Dataset excerpts:
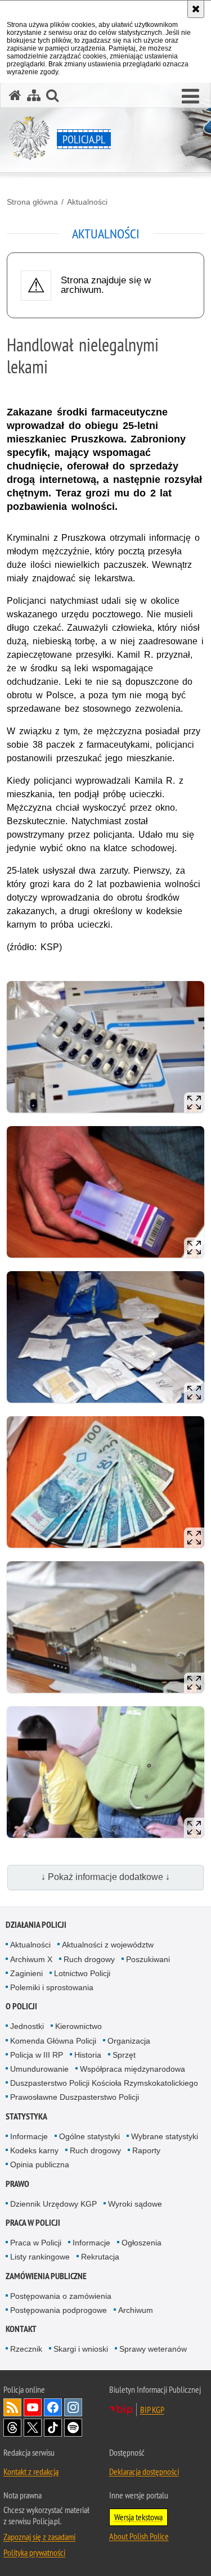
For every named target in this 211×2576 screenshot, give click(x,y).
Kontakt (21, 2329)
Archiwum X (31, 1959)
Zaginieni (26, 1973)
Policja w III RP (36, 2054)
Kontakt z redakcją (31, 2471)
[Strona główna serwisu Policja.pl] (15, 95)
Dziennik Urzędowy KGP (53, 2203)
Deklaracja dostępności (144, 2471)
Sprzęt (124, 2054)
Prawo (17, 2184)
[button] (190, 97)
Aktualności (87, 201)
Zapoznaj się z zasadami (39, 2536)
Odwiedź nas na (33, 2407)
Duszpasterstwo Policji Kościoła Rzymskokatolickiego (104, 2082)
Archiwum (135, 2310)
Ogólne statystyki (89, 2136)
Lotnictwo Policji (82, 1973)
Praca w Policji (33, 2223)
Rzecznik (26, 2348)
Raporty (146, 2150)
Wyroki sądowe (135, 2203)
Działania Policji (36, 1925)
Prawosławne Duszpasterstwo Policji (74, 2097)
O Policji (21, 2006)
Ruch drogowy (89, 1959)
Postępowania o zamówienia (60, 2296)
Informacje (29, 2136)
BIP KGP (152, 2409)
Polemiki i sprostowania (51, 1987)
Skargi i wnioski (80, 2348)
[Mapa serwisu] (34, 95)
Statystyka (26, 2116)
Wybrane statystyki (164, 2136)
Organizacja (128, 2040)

---

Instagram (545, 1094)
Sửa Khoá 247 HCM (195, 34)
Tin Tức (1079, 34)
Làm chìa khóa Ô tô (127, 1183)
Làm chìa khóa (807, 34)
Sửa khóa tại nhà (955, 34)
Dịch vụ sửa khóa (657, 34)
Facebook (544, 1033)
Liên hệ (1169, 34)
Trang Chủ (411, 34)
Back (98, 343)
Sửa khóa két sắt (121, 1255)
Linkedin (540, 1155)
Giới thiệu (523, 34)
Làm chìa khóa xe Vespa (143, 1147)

...

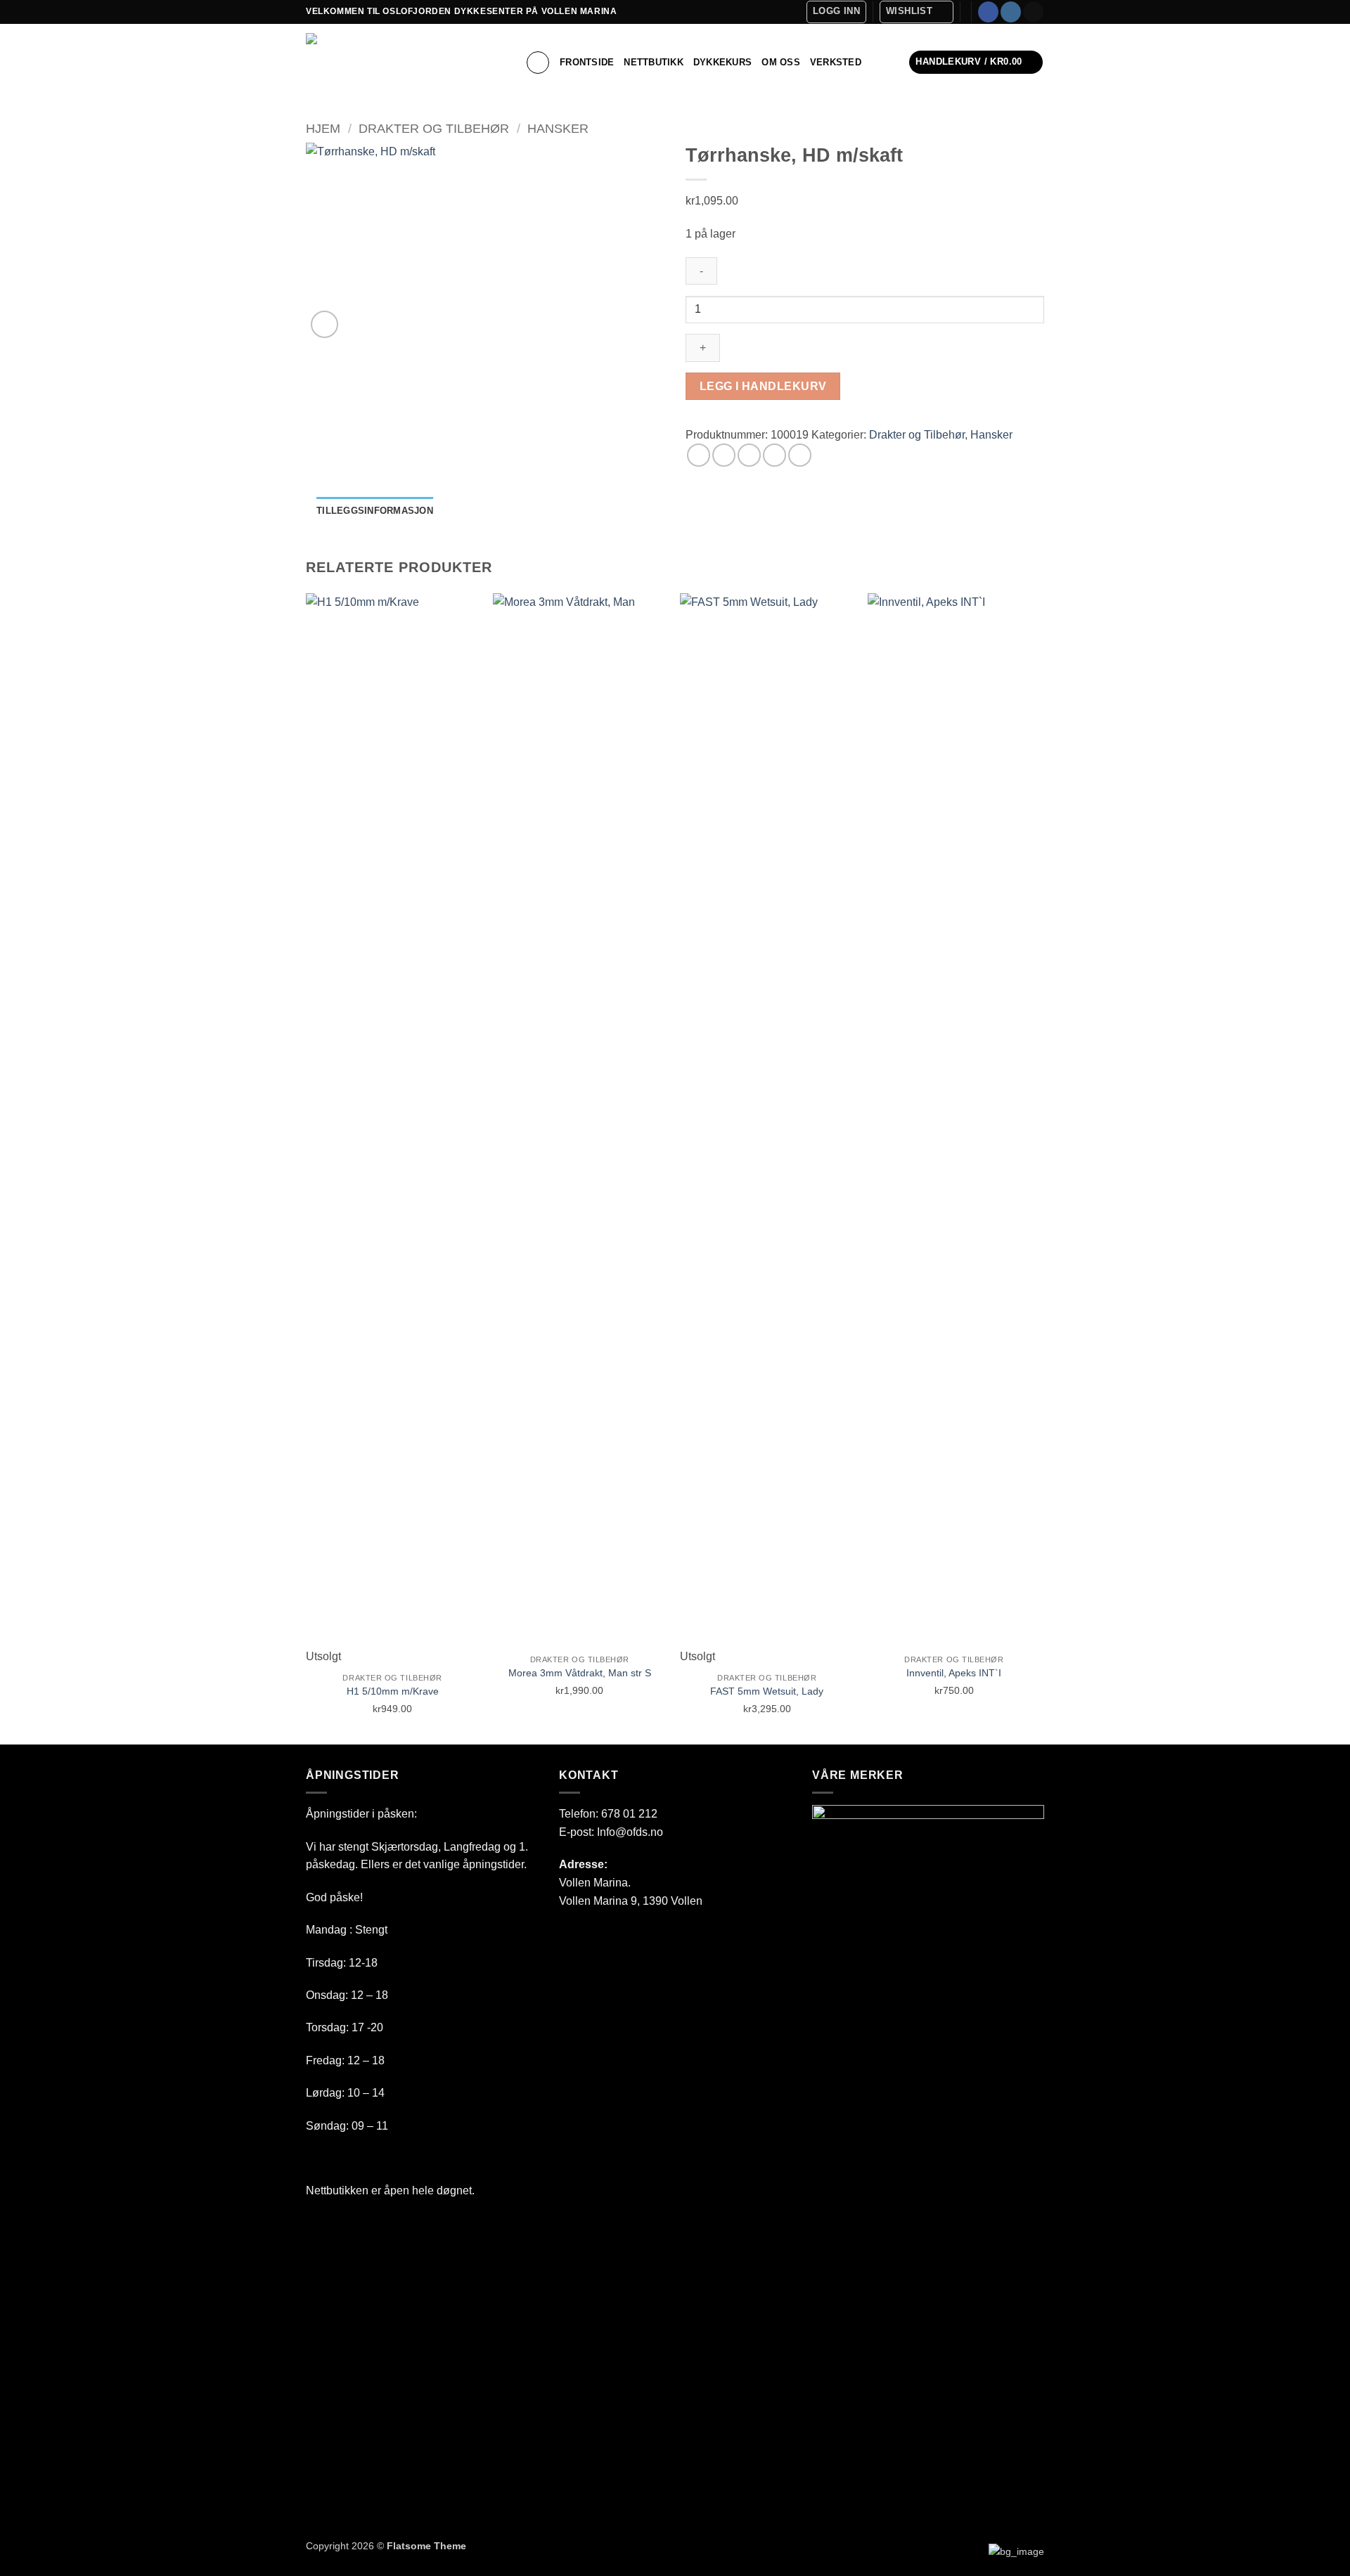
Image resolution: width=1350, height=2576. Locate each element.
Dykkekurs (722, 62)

About this task: Copy only this part of the entries above: the line with "Prawosławne Duszpasterstwo Policji (74, 2097)", the line with "Organizacja (128, 2040)", and the lines between, all exactly as written.

Result of the exercise:
Prawosławne Duszpasterstwo Policji (74, 2097)
O Policji (21, 2006)
Ruch drogowy (89, 1959)
Postępowania o zamówienia (60, 2296)
Informacje (29, 2136)
BIP KGP (152, 2409)
Polemiki i sprostowania (51, 1987)
Skargi i wnioski (80, 2348)
[Mapa serwisu] (34, 95)
Statystyka (26, 2116)
Wybrane statystyki (164, 2136)
Organizacja (128, 2040)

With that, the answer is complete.